Fruit: The flowers appear in February or March, before the leaves, in dense clusters and are of a greenish-yellow or reddish-yellow color. This may be the first native tree to flower, although the flowers are not showy. Fruits have divergent and curved wings that mature in May or June. It consists of a pair of winged seeds, or key, with wings 1—2 inches long on slender, flexible stems about an inch long. Fruit can be a litter problem, since they are borne in great numbers.
Bark The gray-brown bark is smooth on young trees, later developing irregular furrows with thin, gray, scaly plates.


Black maple leaves and bark 

Black Maple Acer nigrum
IThe black maple is a large, deciduous tree 60 to 80 ft in height with a dense, rounded crown and a straight trunk up to 4 ft in diameter. It is very similar to the sugar maple, with a few distinguishing characteristics: the leaves are usually palmately 3-lobed with hairy lower leaf surfaces, the leaf blades are thicker and characterisically drooping at the sides, twigs are orange-brown and the bark is almost black and more deeply furrowed.

Leaves: The leaves are simple, opposite, with a few coarse teeth along the margins, dark green on the upper surface and yellowish-green below. The fall color is yellow or brownish-yellow, sometimes red, but less so than the sugar maple. The 3 to 5-inch petioles often have leaf-like stipules at the base which obscure the lateral buds. 
Fruit: Clusters of small, yellow flowers are produced in May at the base of newly-emerging leaves. The 0.5 to 1-inch-long winged fruits are produced in pairs. They mature and dry in late summer, sometimes separating when shed, leaving the hairy stalk on the tree. 
Twigs: Winter buds are egg-shaped, with pointed tips and hairy, overlapping reddish-brown scales.
Bark: The bark of black maples is dark gray with deeply furrowed, irregular ridges. The bark is darker and more deeply furrowed than that of the sugar maple.


----------



## Mike PA (Feb 15, 2011)

Forget all that I've cut and pasted (whew, tough work). Regardless of which you have, it is down and easy to get to, which equals firewood. Cut 'em and burn 'em. I would not turn down free, easy to get silver maple.


----------



## danrclem (Feb 15, 2011)

Sugar is better firewood but I'm not opposed to burning silver. The worst thing about silver is that it'll get punky very quickly. If it is silver I'd split it up asap and let it dry to burn early this coming winter.


----------



## johnha (Feb 15, 2011)

Silver Maple estimates are about 19.0 Million BTU per seasoned Cord vs. 25.5 Million BTU per season Cord for Sugar Maple, a significant difference. 

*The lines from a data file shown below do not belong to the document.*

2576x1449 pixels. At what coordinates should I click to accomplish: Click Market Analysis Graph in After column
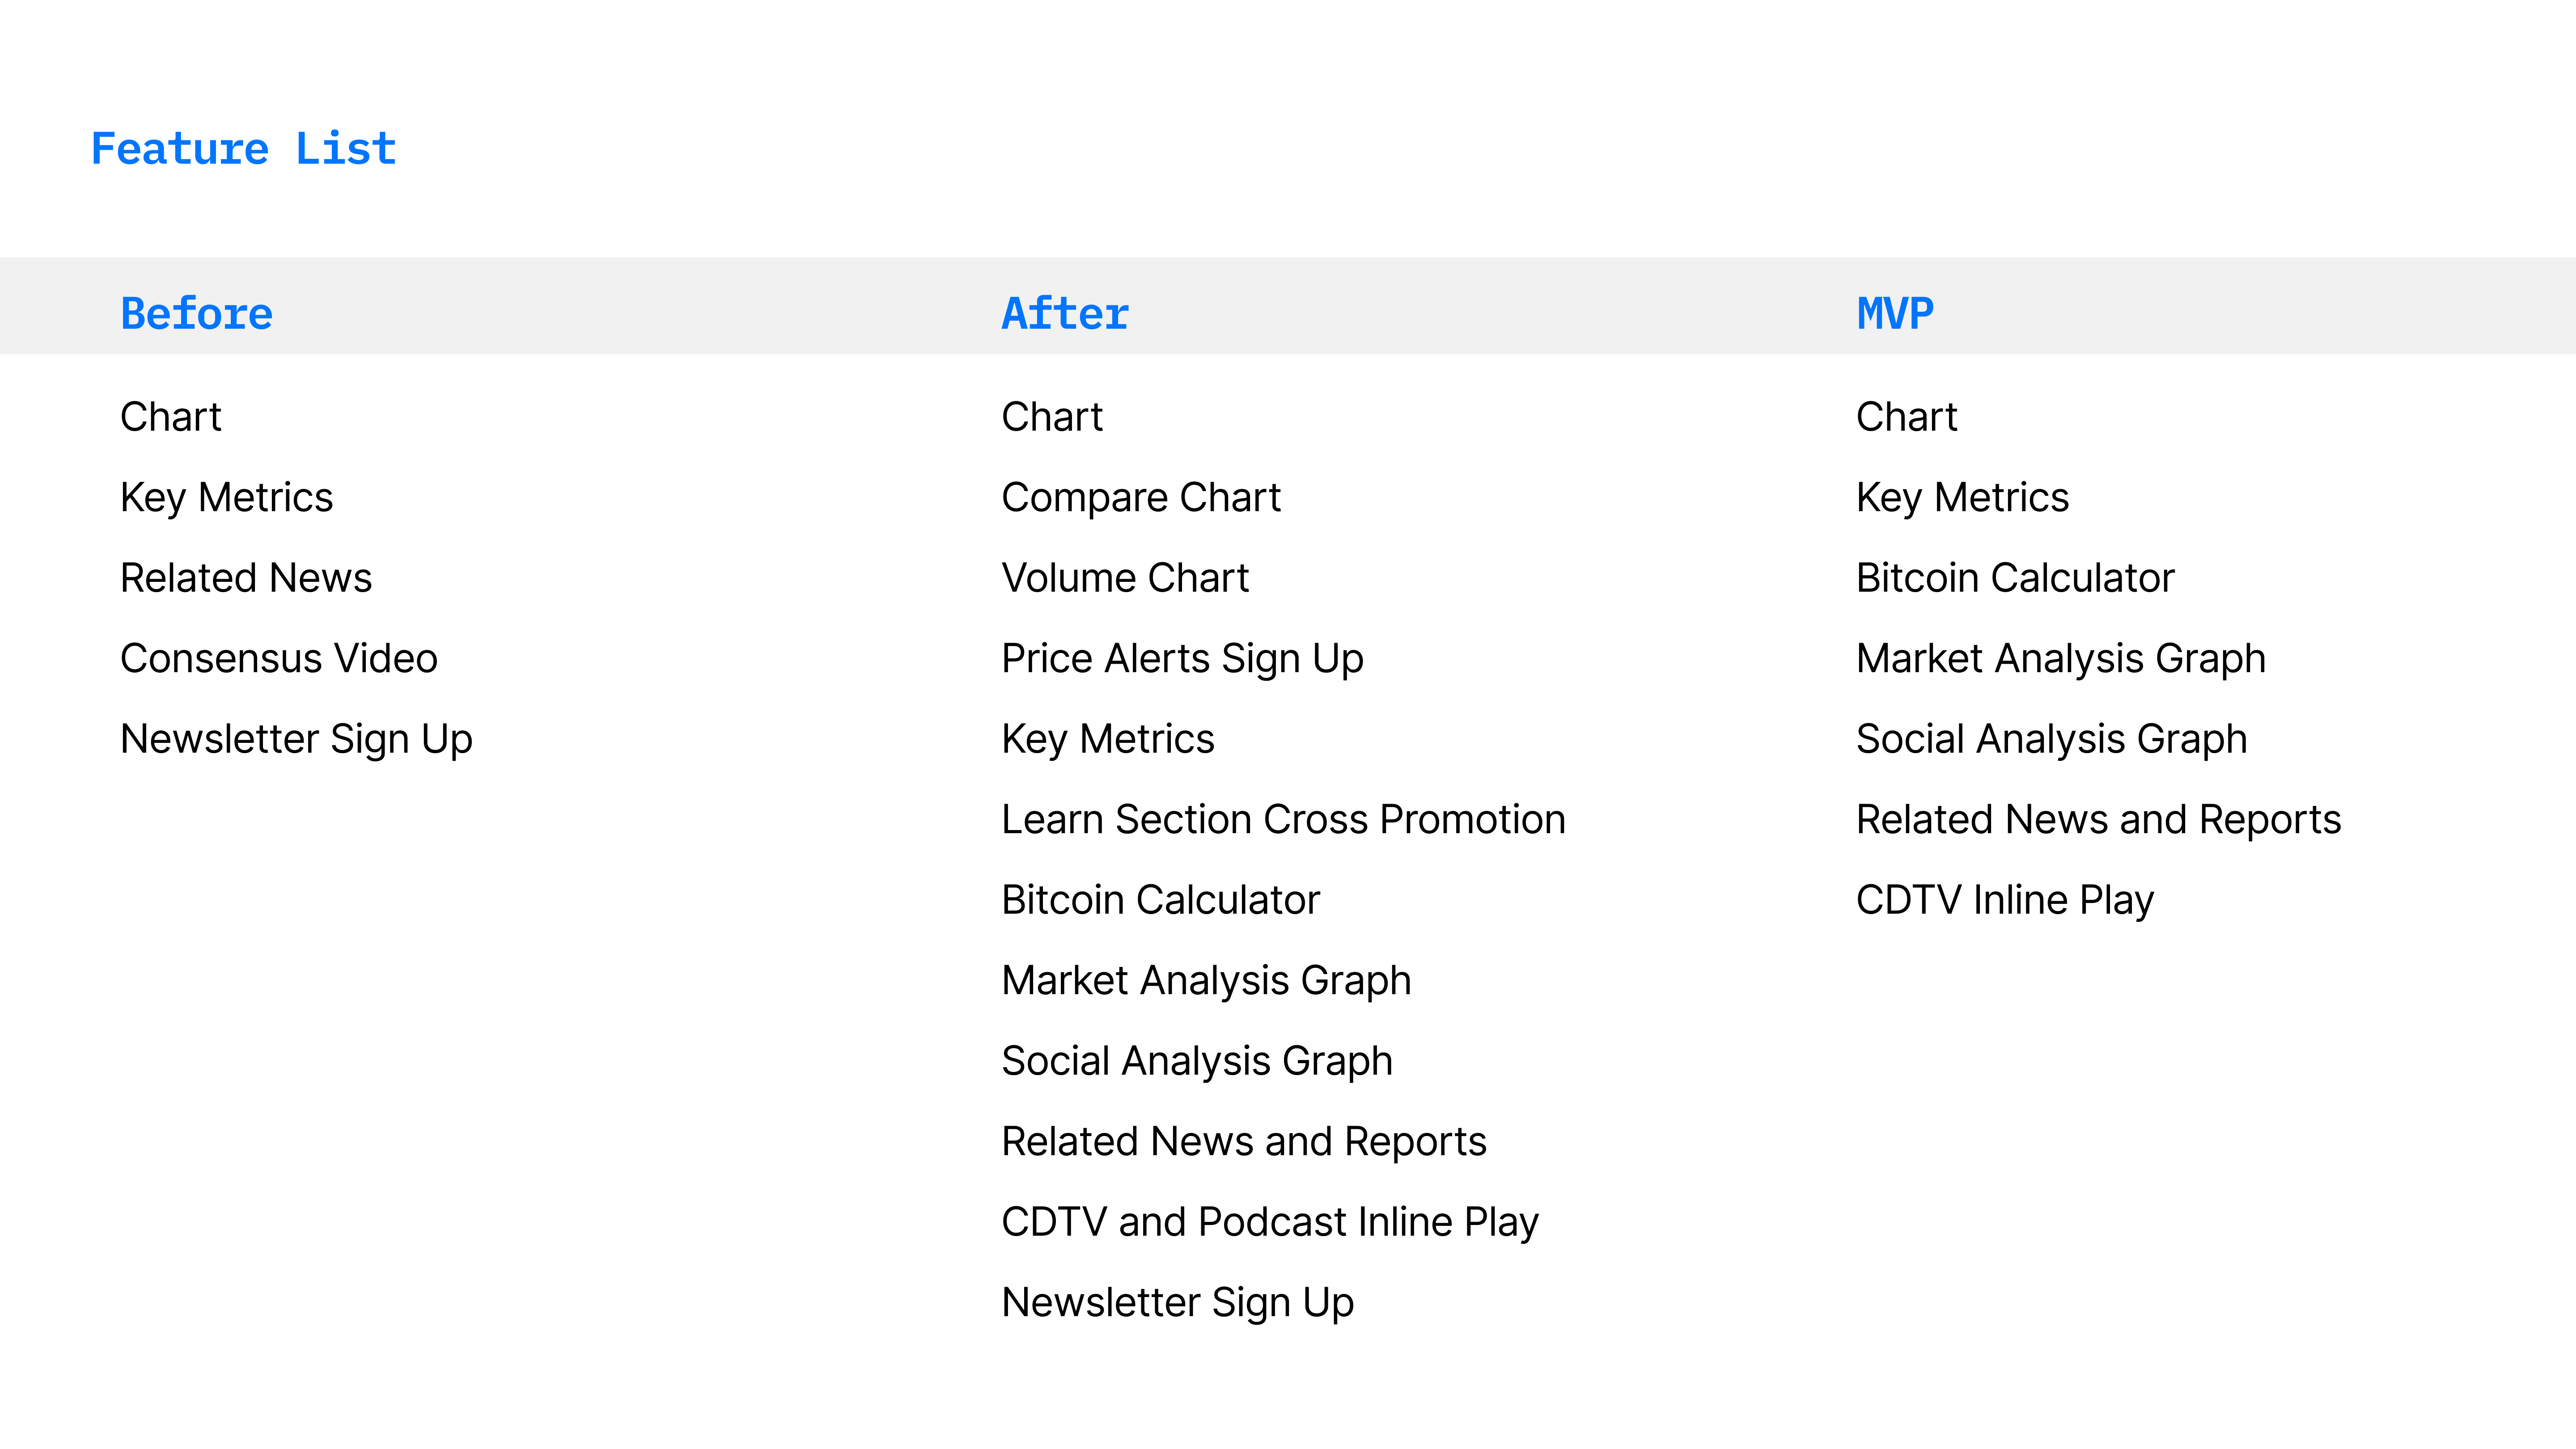coord(1207,981)
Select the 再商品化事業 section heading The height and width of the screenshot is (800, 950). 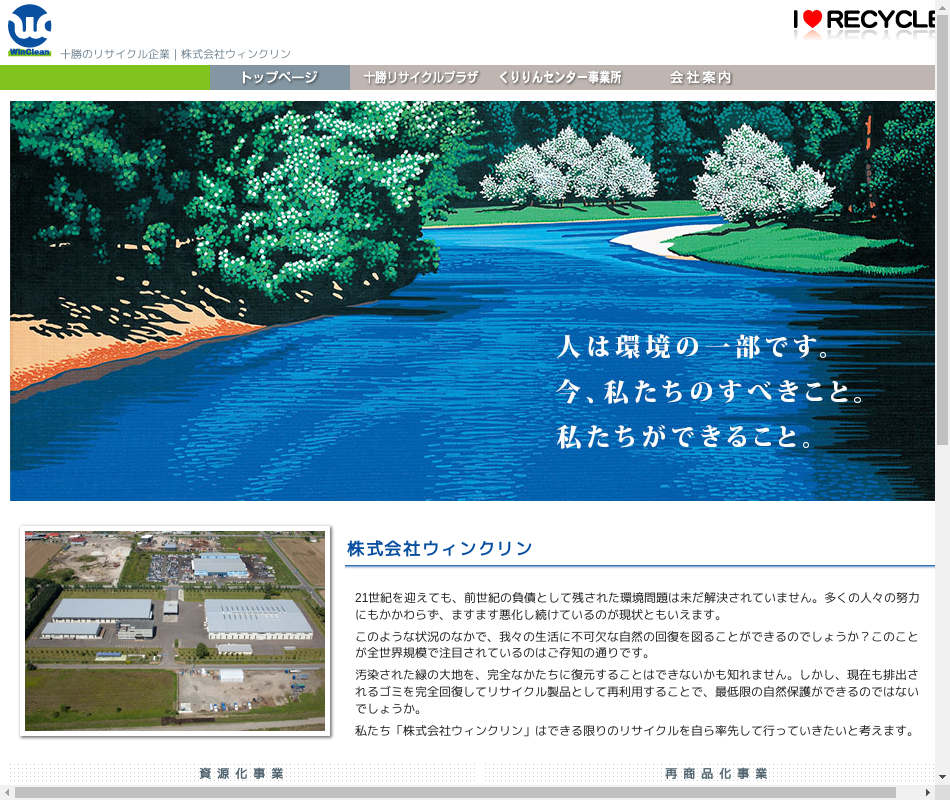(x=716, y=773)
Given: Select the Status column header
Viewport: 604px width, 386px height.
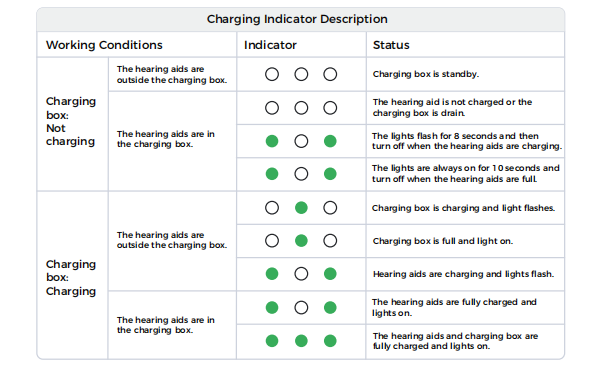Looking at the screenshot, I should pyautogui.click(x=391, y=45).
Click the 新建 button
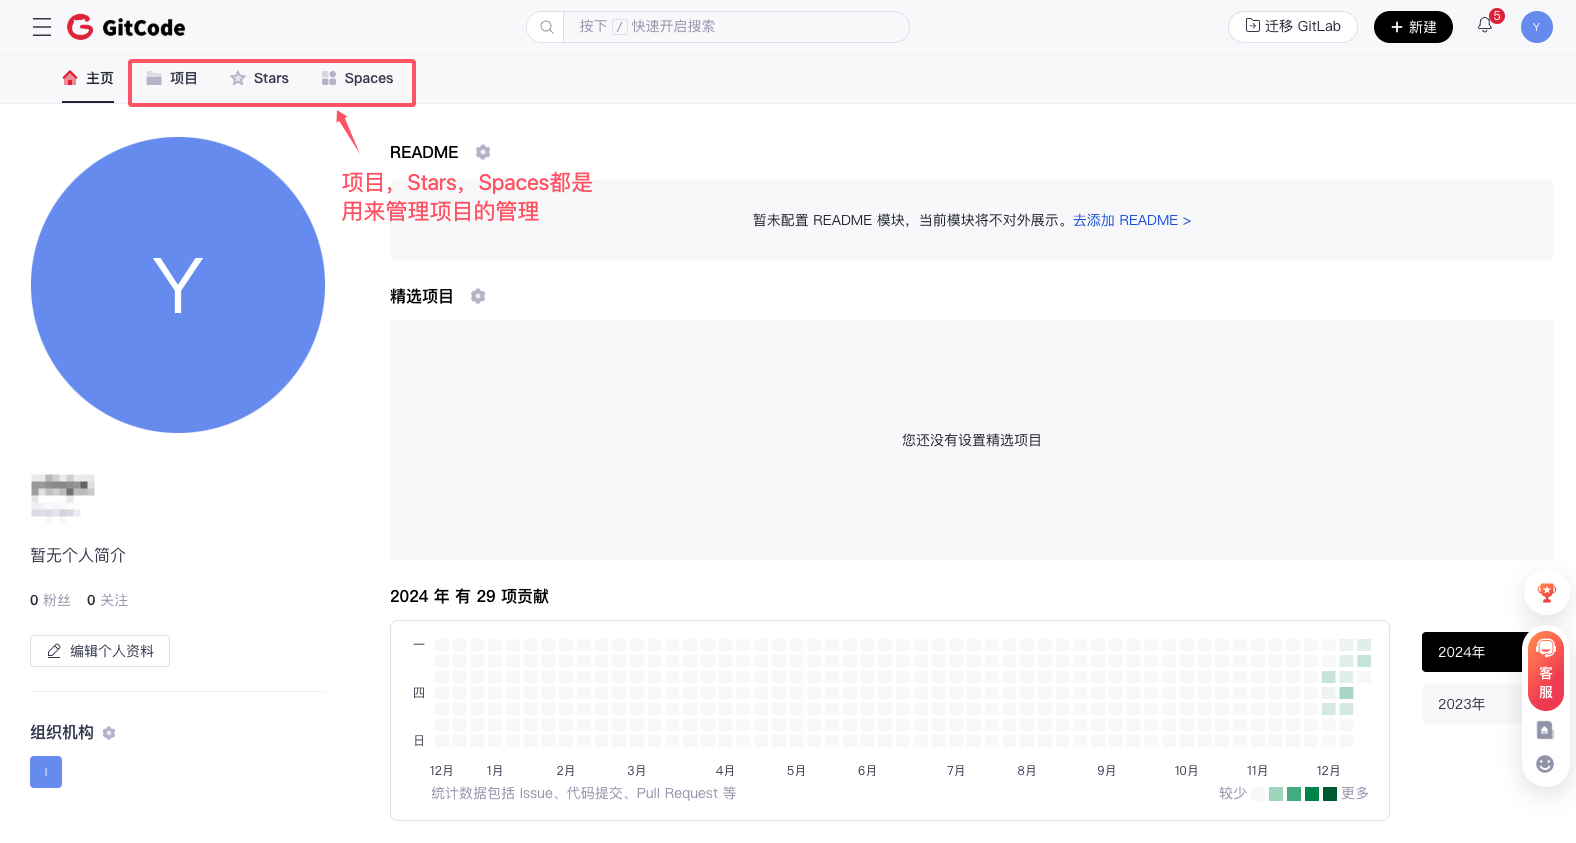Image resolution: width=1576 pixels, height=843 pixels. (1412, 27)
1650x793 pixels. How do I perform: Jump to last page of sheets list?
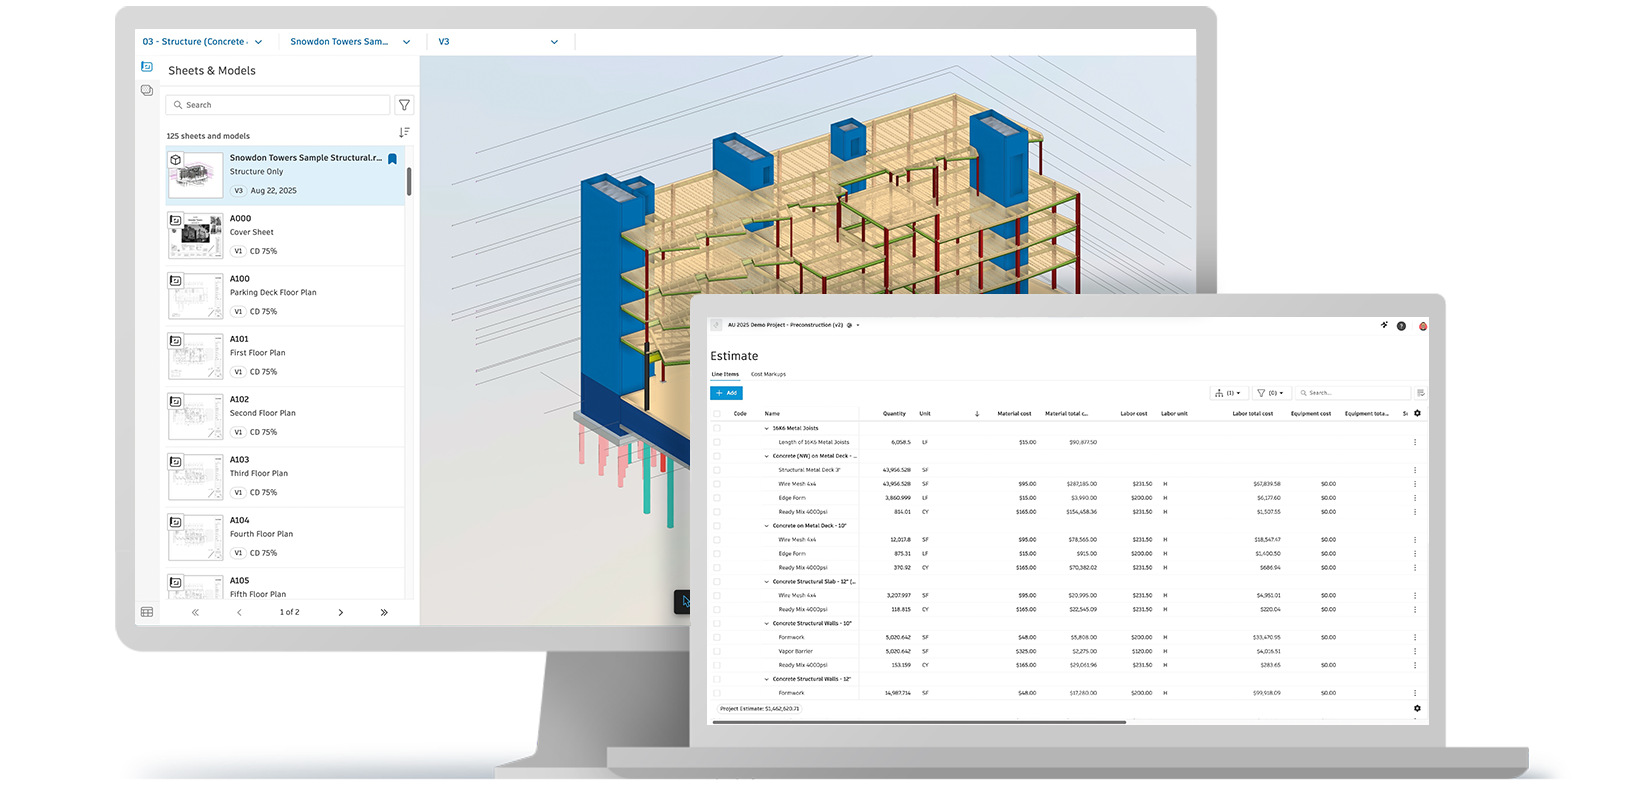click(x=384, y=612)
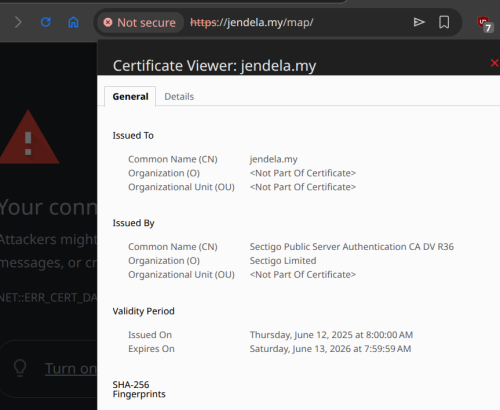Open the shield extension with badge 7
The height and width of the screenshot is (410, 500).
[484, 23]
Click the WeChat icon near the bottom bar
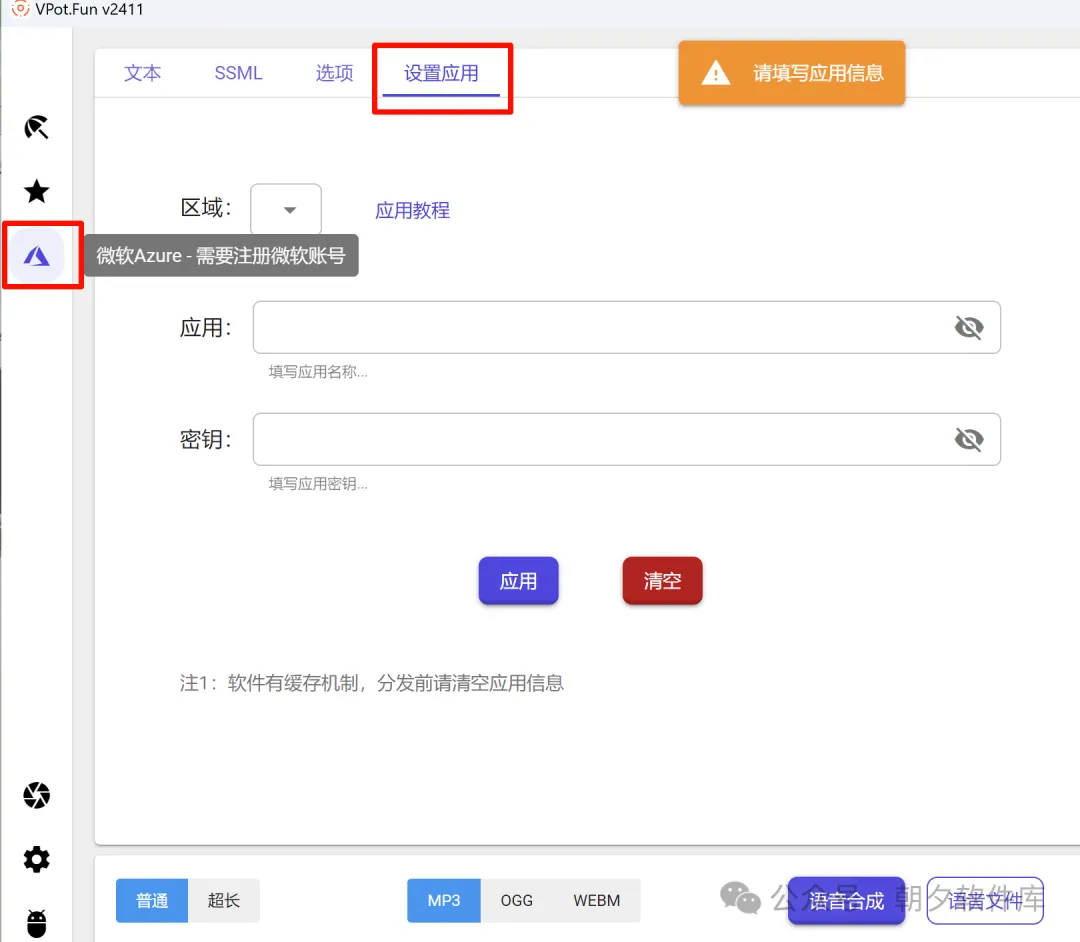The height and width of the screenshot is (942, 1080). click(x=741, y=898)
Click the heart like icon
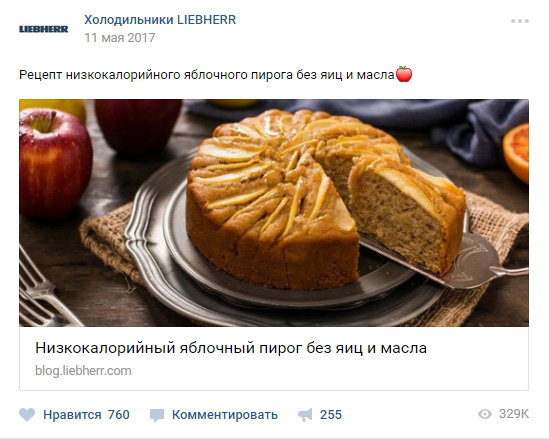This screenshot has width=549, height=439. click(x=27, y=415)
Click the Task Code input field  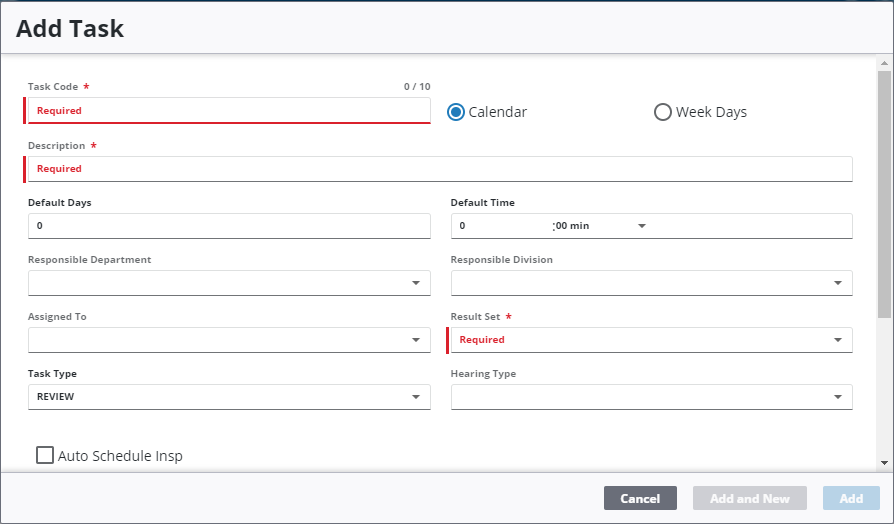(228, 111)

With Firewood Rating of Poor/Fair/Good/Excellent assigned for hardwoods Silver Maple is considered 'Fair' while Sugar Maple is 'Excellent'

Silver is easier to split. 
Source of BTU Value:
http://www.ianrpubs.unl.edu/epublic/live/g1554/build/g1554.pdf


----------



## cedarman (Feb 15, 2011)

theyre both down. ill probably end up getn'm for early fall burns.

I hate to be a firewood snob but i have access to a whole dang forest full of white oak. 

o well. In the words of my mom-mom "waste not want not.":msp_smile:


----------



## TreePointer (Feb 15, 2011)

Bark is a little different.

This time of year, you certainly should be able to tell the difference by the buds.

http://cnre.vt.edu/dendro/dendrology/syllabus/factsheet.cfm?ID=5
http://cnre.vt.edu/dendro/dendrology/syllabus/factsheet.cfm?ID=2

I use the Winter Tree Finder.


----------



## Hedgerow (Feb 15, 2011)

cedarman said:


> theyre both down. ill probably end up getn'm for early fall burns.
> 
> I hate to be a firewood snob but i have access to a whole dang forest full of white oak.
> 
> o well. In the words of my mom-mom "waste not want not.":msp_smile:


 
She was a wise woman... You may even find the way it burns useful.:msp_wink:


----------



## jcappe (Feb 15, 2011)

I have easy access to silver maple so I burn my fair share of it. Definately is not oak but I have no complaints. It leaves big chunks of coal which I like because it is easier to get the fire going again. The last week and half has been silver maple / red oak combo in the woodburner. I have enough for another 3 or 4 days and I'll switch to something else.


----------



## Rburg44 (Feb 1, 2015)

I def prefer suger maple seasons quick and doesnt leave a ton of ash behine like the silver does i think at this point im cleaning out my woodstove every 3 days after burning just silver maple where before burnin oak ash its once every 8-10 days ill prob pass up on silver for now


----------



## svk (Feb 1, 2015)

Sugar maple is fantastic. Wish I had any around here. 

Silver is good and IMO underrated in firewood charts. I'd say its much closer to red maple than it is rated.


----------



## Rburg44 (Feb 1, 2015)

Yea i get plenty of heat outta it i just cant really burn silver only if i slowly mix it in its not much of an issue and yes live sugar maple unfortunately i didnt get any last year to burn this season!


----------



## Gypo Logger (Feb 1, 2015)

It's hard to beat rock maple. Soft maple may be on par with white birch or Doug fir.
John


----------



## treebilly (Feb 1, 2015)

Sugar maple is considered a hard maple It has a higher btu rating but isn't as nice to split. Silver is ok firewood but needs to be split and covered from rain and snow relitivly quick it's good shoulder season wood and makes for nice starting wood.


----------